## WHAT TO DO
Every entry below should be printed exactly.

(DATA FOR PROCESSING Opens)

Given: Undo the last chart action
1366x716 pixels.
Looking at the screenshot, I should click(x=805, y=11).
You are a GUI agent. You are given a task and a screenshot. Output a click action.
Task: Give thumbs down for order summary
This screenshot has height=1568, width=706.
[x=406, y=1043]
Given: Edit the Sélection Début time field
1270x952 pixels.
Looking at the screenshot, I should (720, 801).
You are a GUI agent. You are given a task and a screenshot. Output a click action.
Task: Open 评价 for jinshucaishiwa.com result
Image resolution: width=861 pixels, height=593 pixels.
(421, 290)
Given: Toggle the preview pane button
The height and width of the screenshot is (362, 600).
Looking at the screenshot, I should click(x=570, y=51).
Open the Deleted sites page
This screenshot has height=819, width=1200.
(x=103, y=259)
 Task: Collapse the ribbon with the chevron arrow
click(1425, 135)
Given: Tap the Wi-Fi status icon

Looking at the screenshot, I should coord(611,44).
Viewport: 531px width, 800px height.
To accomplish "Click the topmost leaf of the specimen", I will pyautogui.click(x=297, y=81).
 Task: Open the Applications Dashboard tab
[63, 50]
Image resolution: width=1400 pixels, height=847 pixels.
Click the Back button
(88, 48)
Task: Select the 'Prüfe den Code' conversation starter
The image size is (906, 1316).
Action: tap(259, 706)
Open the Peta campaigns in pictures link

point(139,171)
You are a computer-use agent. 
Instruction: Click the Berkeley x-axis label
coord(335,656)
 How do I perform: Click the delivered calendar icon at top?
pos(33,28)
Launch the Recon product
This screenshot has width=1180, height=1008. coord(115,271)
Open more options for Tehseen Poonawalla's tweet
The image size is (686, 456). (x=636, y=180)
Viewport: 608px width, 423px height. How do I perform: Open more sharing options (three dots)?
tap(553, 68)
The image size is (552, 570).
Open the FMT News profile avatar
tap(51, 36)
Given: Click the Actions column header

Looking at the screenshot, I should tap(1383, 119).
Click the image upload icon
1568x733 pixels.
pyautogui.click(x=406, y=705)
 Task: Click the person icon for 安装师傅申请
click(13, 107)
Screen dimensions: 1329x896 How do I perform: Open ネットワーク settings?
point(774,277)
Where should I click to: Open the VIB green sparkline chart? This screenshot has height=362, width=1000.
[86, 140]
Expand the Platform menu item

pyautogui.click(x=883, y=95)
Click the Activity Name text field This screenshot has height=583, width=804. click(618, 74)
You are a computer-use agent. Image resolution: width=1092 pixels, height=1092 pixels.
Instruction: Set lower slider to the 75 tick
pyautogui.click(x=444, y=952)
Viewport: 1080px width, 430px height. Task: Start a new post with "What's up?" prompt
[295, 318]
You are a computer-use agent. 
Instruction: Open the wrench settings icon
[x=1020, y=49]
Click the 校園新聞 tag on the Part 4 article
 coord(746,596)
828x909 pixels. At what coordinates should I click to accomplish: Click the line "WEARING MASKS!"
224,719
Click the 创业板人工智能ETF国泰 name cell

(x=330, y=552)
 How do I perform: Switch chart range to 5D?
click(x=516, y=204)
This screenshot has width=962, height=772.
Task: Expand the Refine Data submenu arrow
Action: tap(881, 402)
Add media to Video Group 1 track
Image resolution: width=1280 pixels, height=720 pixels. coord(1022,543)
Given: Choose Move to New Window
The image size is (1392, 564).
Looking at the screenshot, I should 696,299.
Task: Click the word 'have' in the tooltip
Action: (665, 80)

(DATA FOR PROCESSING Closes)

## FINISHED EXERCISE
Given: Undo the last chart action
1366x716 pixels.
Looking at the screenshot, I should click(x=805, y=11).
You are a GUI agent. You are given a task and a screenshot. Output a click action.
Task: Give thumbs down for order summary
This screenshot has height=1568, width=706.
[x=406, y=1043]
Given: Edit the Sélection Début time field
1270x952 pixels.
Looking at the screenshot, I should (720, 801).
You are a GUI agent. You are given a task and a screenshot. Output a click action.
Task: Open 评价 for jinshucaishiwa.com result
Image resolution: width=861 pixels, height=593 pixels.
(421, 290)
Given: Toggle the preview pane button
The height and width of the screenshot is (362, 600).
Looking at the screenshot, I should click(x=570, y=51).
Open the Deleted sites page
This screenshot has height=819, width=1200.
(x=103, y=259)
 Task: Collapse the ribbon with the chevron arrow
click(1425, 135)
Given: Tap the Wi-Fi status icon

Looking at the screenshot, I should coord(611,44).
Viewport: 531px width, 800px height.
To accomplish "Click the topmost leaf of the specimen", I will pyautogui.click(x=297, y=81).
 Task: Open the Applications Dashboard tab
[63, 50]
Image resolution: width=1400 pixels, height=847 pixels.
Click the Back button
(88, 48)
Task: Select the 'Prüfe den Code' conversation starter
The image size is (906, 1316).
Action: tap(259, 706)
Open the Peta campaigns in pictures link

point(139,171)
You are a computer-use agent. 
Instruction: Click the Berkeley x-axis label
coord(335,656)
 How do I perform: Click the delivered calendar icon at top?
pos(33,28)
Launch the Recon product
This screenshot has width=1180, height=1008. coord(115,271)
Open more options for Tehseen Poonawalla's tweet
The image size is (686, 456). (x=636, y=180)
Viewport: 608px width, 423px height. How do I perform: Open more sharing options (three dots)?
tap(553, 68)
The image size is (552, 570).
Open the FMT News profile avatar
tap(51, 36)
Given: Click the Actions column header

Looking at the screenshot, I should tap(1383, 119).
Click the image upload icon
1568x733 pixels.
pyautogui.click(x=406, y=705)
 Task: Click the person icon for 安装师傅申请
click(13, 107)
Screen dimensions: 1329x896 How do I perform: Open ネットワーク settings?
point(774,277)
Where should I click to: Open the VIB green sparkline chart? This screenshot has height=362, width=1000.
[86, 140]
Expand the Platform menu item

pyautogui.click(x=883, y=95)
Click the Activity Name text field This screenshot has height=583, width=804. click(618, 74)
You are a computer-use agent. Image resolution: width=1092 pixels, height=1092 pixels.
Instruction: Set lower slider to the 75 tick
pyautogui.click(x=444, y=952)
Viewport: 1080px width, 430px height. Task: Start a new post with "What's up?" prompt
[295, 318]
You are a computer-use agent. 
Instruction: Open the wrench settings icon
[x=1020, y=49]
Click the 校園新聞 tag on the Part 4 article
 coord(746,596)
828x909 pixels. At what coordinates should I click to accomplish: Click the line "WEARING MASKS!"
224,719
Click the 创业板人工智能ETF国泰 name cell

(x=330, y=552)
 How do I perform: Switch chart range to 5D?
click(x=516, y=204)
This screenshot has width=962, height=772.
Task: Expand the Refine Data submenu arrow
Action: tap(881, 402)
Add media to Video Group 1 track
Image resolution: width=1280 pixels, height=720 pixels. coord(1022,543)
Given: Choose Move to New Window
The image size is (1392, 564).
Looking at the screenshot, I should 696,299.
Task: Click the word 'have' in the tooltip
Action: (665, 80)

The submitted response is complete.